The list of possible legal proceedings and regulatory and civil consequences described above is not exhaustive, but may provide issuers contemplating an ICO a useful framework for the types of risks that failing to comply with securities law entails. Presumably not all ICOs will be considered by regulators to be sales of securities. However, companies considering raising capital through an ICO should be alert to the potential consequences of non-compliance that may undo the efficiencies enabled by technology.
 For example, Impak Finance Inc. was recently granted an exemption by the OSC and the Autorité des marches financiers from prospectus filing requirements in respect of its ICO of its MPK coin. That exemption was sought and obtained following Impak’s participation in the CSA Sandbox programme.
 Re Canadian Tire Corp (1987), 10 OSCB 857;  O.J. No. 221 (Div. Ct.)
 Committee for the Equal Treatment of Asbestos Minority Shareholders v Ontario (Securities Commission),  2 SCR 132,  SCJ No 38, 2001 SCC 37 at para 42.
 Cartaway Resources Corp. (Re),  1 SCR 672,  SCJ No 22, 2004 SCC 26 at para 62.
 2007 LNONOSC 866.
 2011 LNONOSC 344.
 Furtak (Re), 2017 LNONOSC 241 at para 63.
 See, for example, Maitland Capital Ltd. (Re), 2012 LNONOSC 95; or Zeitsoff (Re), 2014 LNONOSC 11.
 2015 ONSC 2334.
 Future Solar Developments Inc. at para 31.
 Rezwealth Financial Services Inc. (Re), 2013 LNONOSC 567 at para 272.
 PlexCoin’s recent ICO will be an interesting case study on the efficacy of current enforcement tools.

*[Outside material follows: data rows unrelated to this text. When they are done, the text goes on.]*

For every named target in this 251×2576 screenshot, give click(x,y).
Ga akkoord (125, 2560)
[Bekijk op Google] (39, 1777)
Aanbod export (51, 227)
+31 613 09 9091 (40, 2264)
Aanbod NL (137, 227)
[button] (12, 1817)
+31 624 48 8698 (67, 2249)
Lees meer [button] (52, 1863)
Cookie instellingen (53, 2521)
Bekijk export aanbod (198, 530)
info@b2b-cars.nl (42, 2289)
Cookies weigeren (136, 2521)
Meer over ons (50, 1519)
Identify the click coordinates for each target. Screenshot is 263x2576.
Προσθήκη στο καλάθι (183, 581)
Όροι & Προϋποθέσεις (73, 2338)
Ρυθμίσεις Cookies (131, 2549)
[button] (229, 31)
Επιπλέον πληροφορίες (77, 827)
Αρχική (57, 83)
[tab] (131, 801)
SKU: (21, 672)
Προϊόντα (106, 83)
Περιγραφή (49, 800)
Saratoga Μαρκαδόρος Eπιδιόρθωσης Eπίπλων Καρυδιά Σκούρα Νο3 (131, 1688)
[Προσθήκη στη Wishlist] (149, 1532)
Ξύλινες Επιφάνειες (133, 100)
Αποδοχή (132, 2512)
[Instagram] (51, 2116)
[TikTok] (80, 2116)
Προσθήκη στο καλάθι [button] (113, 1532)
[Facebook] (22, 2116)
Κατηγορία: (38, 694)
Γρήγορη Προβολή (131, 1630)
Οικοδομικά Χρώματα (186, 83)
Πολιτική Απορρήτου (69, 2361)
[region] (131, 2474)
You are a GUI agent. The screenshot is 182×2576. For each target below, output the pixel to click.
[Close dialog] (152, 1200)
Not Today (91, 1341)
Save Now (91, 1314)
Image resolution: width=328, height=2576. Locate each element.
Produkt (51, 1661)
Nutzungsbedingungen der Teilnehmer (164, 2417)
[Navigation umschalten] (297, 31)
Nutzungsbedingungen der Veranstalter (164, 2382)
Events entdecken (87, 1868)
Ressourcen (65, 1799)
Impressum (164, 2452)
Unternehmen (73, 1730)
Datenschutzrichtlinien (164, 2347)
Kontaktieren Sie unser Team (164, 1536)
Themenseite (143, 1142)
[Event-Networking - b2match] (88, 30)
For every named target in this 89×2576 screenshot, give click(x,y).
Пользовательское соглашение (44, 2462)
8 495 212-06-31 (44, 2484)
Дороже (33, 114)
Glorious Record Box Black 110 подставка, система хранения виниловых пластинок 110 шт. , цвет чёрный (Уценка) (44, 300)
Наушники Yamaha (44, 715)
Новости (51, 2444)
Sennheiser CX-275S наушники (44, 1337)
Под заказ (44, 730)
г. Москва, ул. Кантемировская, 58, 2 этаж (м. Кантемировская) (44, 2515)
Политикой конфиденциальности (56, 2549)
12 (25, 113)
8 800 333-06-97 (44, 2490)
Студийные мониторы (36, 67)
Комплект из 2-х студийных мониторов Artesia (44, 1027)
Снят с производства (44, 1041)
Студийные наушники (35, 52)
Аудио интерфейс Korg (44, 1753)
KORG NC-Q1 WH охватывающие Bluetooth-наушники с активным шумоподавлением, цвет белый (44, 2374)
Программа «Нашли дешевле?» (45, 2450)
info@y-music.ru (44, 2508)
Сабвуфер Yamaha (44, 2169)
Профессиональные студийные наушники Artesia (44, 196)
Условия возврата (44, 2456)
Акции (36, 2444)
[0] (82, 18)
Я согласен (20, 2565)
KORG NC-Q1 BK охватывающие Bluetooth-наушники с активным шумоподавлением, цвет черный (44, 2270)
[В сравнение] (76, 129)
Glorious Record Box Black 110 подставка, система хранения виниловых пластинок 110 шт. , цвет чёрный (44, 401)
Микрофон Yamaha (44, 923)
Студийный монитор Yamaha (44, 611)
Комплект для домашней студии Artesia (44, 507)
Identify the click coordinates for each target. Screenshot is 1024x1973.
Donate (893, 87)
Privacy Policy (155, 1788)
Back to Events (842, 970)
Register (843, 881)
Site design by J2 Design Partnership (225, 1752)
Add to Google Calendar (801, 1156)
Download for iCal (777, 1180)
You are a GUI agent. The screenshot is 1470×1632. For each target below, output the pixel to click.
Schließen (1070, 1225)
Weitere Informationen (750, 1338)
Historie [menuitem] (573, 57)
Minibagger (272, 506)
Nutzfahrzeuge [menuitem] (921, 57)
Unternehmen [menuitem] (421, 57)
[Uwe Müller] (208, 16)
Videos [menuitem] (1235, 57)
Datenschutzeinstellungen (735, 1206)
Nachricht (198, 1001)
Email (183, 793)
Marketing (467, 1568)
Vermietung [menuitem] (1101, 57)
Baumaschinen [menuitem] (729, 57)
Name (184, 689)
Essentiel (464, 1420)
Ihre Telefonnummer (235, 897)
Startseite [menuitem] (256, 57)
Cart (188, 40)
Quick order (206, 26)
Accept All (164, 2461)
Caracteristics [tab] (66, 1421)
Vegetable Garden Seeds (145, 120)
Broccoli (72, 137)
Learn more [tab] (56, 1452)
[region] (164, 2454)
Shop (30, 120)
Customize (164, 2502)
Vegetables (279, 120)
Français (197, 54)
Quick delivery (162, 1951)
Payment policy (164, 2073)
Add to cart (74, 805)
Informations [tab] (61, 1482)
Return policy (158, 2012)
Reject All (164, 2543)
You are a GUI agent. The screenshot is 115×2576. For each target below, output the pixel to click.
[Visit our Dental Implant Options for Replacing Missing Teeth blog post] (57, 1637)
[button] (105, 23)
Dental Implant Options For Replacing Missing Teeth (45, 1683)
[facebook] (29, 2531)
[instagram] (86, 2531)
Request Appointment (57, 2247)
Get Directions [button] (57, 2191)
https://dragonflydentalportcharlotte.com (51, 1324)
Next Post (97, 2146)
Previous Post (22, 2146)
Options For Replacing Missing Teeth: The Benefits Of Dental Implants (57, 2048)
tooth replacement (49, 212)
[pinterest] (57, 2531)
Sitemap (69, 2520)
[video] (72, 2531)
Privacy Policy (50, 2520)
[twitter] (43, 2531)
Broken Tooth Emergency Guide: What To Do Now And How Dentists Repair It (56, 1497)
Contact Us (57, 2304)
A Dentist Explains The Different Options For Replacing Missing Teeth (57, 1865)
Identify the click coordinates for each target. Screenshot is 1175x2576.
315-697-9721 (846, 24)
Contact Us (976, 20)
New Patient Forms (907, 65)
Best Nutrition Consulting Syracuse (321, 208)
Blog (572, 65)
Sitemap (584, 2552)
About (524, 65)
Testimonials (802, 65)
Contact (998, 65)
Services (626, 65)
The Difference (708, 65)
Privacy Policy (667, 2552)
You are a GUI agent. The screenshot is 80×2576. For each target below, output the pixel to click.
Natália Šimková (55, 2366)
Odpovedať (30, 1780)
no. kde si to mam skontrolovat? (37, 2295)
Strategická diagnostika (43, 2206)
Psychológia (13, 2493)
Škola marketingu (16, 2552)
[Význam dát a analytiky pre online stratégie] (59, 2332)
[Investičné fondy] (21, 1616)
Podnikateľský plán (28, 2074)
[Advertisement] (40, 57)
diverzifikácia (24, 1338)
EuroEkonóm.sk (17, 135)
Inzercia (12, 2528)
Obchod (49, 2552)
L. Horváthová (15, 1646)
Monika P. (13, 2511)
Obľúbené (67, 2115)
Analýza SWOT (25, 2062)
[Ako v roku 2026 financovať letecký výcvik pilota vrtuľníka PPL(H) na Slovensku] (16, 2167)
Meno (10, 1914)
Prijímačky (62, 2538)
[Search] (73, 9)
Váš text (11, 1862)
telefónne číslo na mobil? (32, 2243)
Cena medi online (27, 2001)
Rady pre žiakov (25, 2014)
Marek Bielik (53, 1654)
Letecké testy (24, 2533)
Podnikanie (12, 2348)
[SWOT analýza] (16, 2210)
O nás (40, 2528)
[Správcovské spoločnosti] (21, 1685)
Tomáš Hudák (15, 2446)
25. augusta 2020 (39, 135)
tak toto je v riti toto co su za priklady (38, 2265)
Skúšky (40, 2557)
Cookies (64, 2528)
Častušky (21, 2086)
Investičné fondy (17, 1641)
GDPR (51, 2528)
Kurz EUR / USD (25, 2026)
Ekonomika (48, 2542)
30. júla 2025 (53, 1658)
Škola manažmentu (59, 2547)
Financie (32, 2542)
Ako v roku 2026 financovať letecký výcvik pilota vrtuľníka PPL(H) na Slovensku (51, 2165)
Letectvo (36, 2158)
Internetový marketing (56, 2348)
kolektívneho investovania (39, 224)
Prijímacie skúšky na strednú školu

On July 20, 2017, the Autorité des marches financiers (AMF) issued ex parte orders barring PlexCorps, a company promoting the pre-sale of an ICO for a cryptocurrency called PlexCoin, along with other companies and individuals from engaging in activities for the purpose of directly or indirectly trading in any form of investment described in section 1 of Quebec’s Securities Act, including soliciting investors inside and outside Quebec. The AMF also ordered those parties to withdraw all advertisements or solicitations, online or otherwise, for PlexCoin. On August 3, 2017, the AMF issued a press release observing that the respondents had apparently failed to comply with the AMF’s July 20, 2017 orders, and strongly cautioned investors of the major risks that could stem from responding to PlexCoin’s invitation to invest. Media outlets later reported that on August 10, 2017, the AMF conducted a raid of the Quebec City offices of one of the individual respondents. As of the date of writing, PlexCoin’s website appears to be up and running and continuing to solicit pre-sale investment.